A bisection in a graph is a cut in which the number of vertices in the two parts differ by at most 1. In this paper, we give lower bounds for the maximum weight of bisections of edge-weighted graphs with bounded maximum degree. Our results improve a bound of Lee, Loh, and Sudakov (J. Comb. Th. Ser. B 103 (2013)) for (unweighted) maximum bisections in graphs whose maximum degree is either even or equals 3, and for almost all graphs. We show that a tight lower bound for maximum size of bisections in 3-regular graphs obtained by Bollob\'as and Scott (J. Graph Th. 46 (2004)) can be extended to weighted subcubic graphs.
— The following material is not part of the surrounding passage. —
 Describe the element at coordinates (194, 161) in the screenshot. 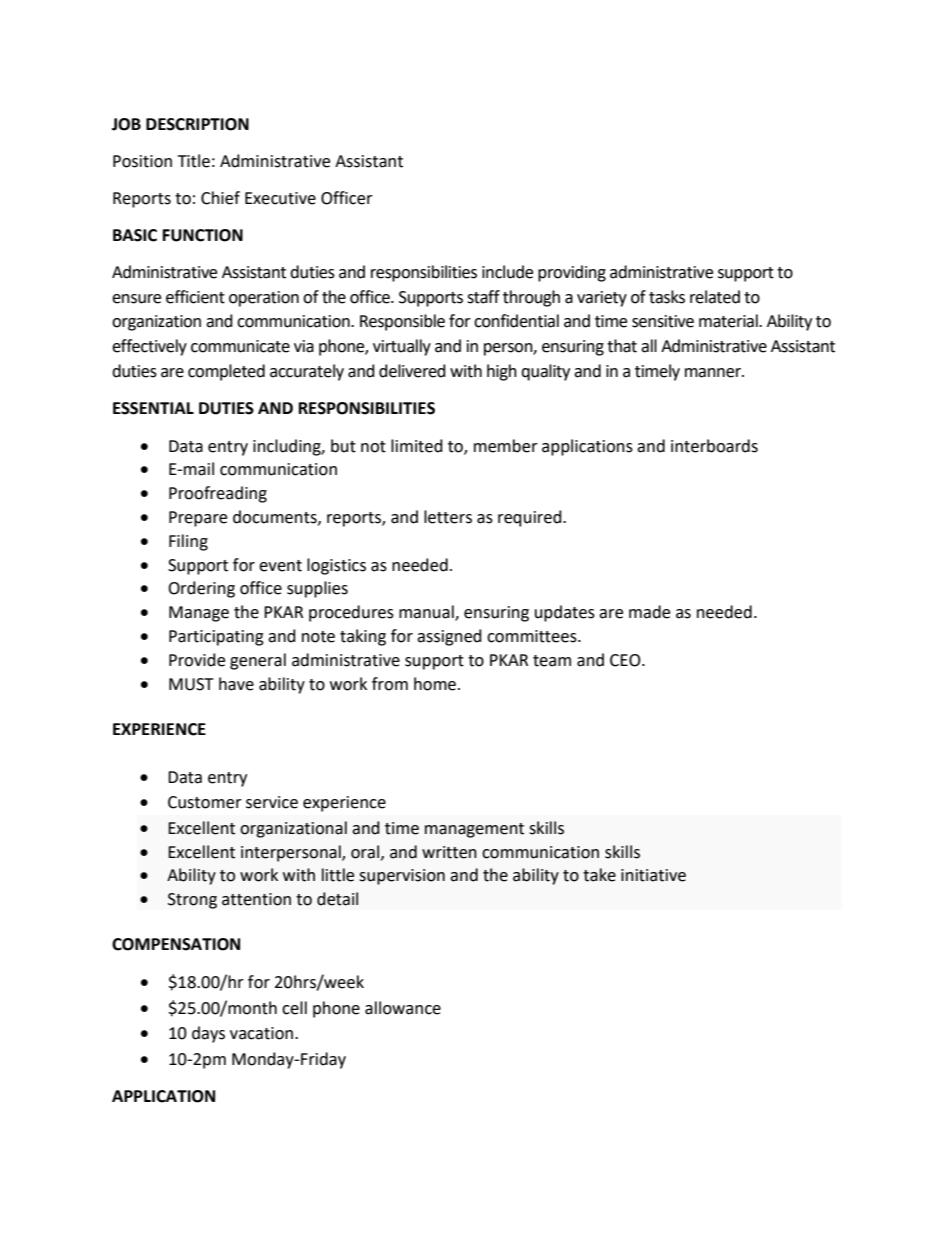

I see `Title` at that location.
We also consider edge-weighted triangle-free subcubic graphs and show that a much better lower bound (than for edge-weighted subcubic graphs) holds for such graphs especially if we exclude $K_{1,3}$. We pose three conjectures.

翻译：二分图是指将图的顶点分成两部分，且两部分顶点数相差不超过1的切割。本文研究了最大度有界边赋权图中最大权重二分的下界。我们的结果改进了Lee、Loh和Sudakov（J. Comb. Th. Ser. B 103 (2013)）关于（非赋权）图最大二分的边界，这些图的最大度要么为偶数，要么等于3，且适用于几乎所有图。我们证明，Bollobás和Scott（J. Graph Th. 46 (2004)）针对3-正则图得到的最大二分的紧下界可以推广到赋权次立方图。此外，我们考虑边赋权无三角形次立方图，并表明对于此类图（尤其是排除$K_{1,3}$的情况），比边赋权次立方图更优的下界成立。我们提出了三个猜想。